§ **Work required**
All lines holding the word "Output" should be located in the records and copied.

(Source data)
========================================================================
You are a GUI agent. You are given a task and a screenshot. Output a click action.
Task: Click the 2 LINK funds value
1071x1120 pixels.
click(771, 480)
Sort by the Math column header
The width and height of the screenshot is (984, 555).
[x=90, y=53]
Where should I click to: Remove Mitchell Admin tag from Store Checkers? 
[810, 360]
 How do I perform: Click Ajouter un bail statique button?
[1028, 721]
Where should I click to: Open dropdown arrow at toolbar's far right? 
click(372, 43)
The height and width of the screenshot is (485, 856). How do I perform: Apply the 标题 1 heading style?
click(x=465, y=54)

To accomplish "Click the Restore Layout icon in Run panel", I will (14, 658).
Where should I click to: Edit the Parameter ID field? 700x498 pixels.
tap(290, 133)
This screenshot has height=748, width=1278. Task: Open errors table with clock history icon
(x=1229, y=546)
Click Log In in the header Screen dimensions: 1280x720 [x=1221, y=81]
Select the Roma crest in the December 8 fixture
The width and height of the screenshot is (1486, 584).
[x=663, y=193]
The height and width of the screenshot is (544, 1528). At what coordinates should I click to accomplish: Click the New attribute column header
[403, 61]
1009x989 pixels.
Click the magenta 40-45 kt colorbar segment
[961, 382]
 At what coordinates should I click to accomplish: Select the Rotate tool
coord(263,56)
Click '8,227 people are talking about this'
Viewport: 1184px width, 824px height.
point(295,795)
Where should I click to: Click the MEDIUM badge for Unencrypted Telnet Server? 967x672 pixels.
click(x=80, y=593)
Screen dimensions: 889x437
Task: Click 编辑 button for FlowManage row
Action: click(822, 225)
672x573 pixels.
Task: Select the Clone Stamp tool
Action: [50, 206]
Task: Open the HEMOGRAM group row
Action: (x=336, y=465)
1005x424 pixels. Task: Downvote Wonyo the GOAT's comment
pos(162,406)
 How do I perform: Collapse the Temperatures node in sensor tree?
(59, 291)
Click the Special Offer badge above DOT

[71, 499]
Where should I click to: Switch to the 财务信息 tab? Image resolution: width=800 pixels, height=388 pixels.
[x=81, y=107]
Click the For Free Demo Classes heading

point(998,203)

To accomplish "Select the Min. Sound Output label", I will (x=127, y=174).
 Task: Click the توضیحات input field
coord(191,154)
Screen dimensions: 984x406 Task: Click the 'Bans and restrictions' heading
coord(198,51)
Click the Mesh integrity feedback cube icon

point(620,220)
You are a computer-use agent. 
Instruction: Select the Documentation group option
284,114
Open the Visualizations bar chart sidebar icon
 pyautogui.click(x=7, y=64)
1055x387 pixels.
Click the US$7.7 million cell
========================================================================
§ **Result for this task**
You are a GUI agent. You are given a task and a screenshot. Output a click action.
To accomplish "Select the Min. Sound Output label", I will (x=127, y=174).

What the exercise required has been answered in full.